The ongoing racial disparities in melanoma: an analysis of the Surveillance, Epidemiology, and End Results database (SEER) database (1975-2016).

2020 
BACKGROUND Although the majority of cutaneous melanoma patients are non-Hispanic white (NHW), minorities consistently suffer worse melanoma specific survival (MSS). Much of the literature comes from analyses of registries from the 1990s and 2000s. OBJECTIVE To evaluate whether and to what degree racial disparity in MSS persists since 2010. METHODS We analyzed 381,035 patients from the Surveillance, Epidemiology, and End Results (SEER) registry. Race categories included Hispanic, NHW, non-Hispanic black (NHB), non-Hispanic Asian or Pacific Islander (NHAPI), and non-Hispanic American Indian/Alaska Native (NHAIAN). We evaluated the association between MSS and race in three time-periods: <2000, 2000-2009, and ≥2010. NHW was the reference group for all analyses.

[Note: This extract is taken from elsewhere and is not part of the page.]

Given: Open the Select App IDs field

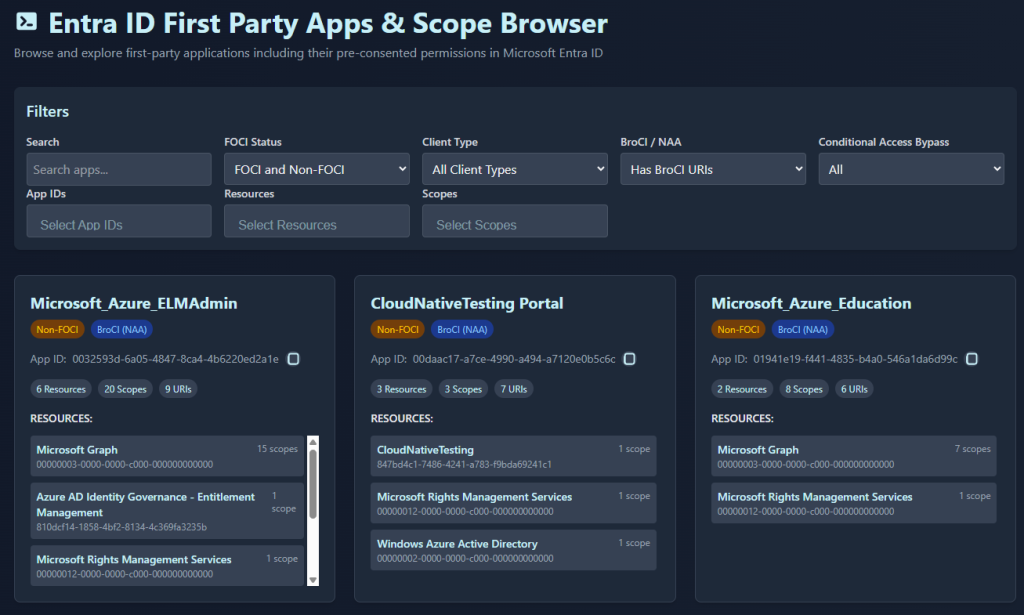Looking at the screenshot, I should click(118, 222).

RESULTS Racial disparity worsened from <2000 to ≥2010 for Hispanic (P<0.001), NHB (P=0.024), and NHAPI (P<0.001) patients. Across all minority groups, patients with localized disease suffered increasing disparity (P=0.010 for Hispanic, P<0.001 for NHB, P=0.023 for NHAPI, and P=0.042 for NHAIAN). Among those with regional and distant disease, Hispanic patients were the only minority to experience worsening disparity (P=0.001 and P=0.019, respectively). LIMITATIONS Lack of immunotherapy and targeted treatment information CONCLUSIONS: Racial disparity in MSS is worsening. Improving post-diagnosis management for minorities with localized disease is imperative to mitigate disparity and improve survival.